Stored data entries.
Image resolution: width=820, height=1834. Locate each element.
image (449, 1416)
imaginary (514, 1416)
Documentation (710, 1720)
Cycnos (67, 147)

PROBLEM.
Nothing but an exact repetition of the entries is expected here.

FINISHED TASK.
Image resolution: width=820, height=1834. Locate each element.
image (449, 1416)
imaginary (514, 1416)
Documentation (710, 1720)
Cycnos (67, 147)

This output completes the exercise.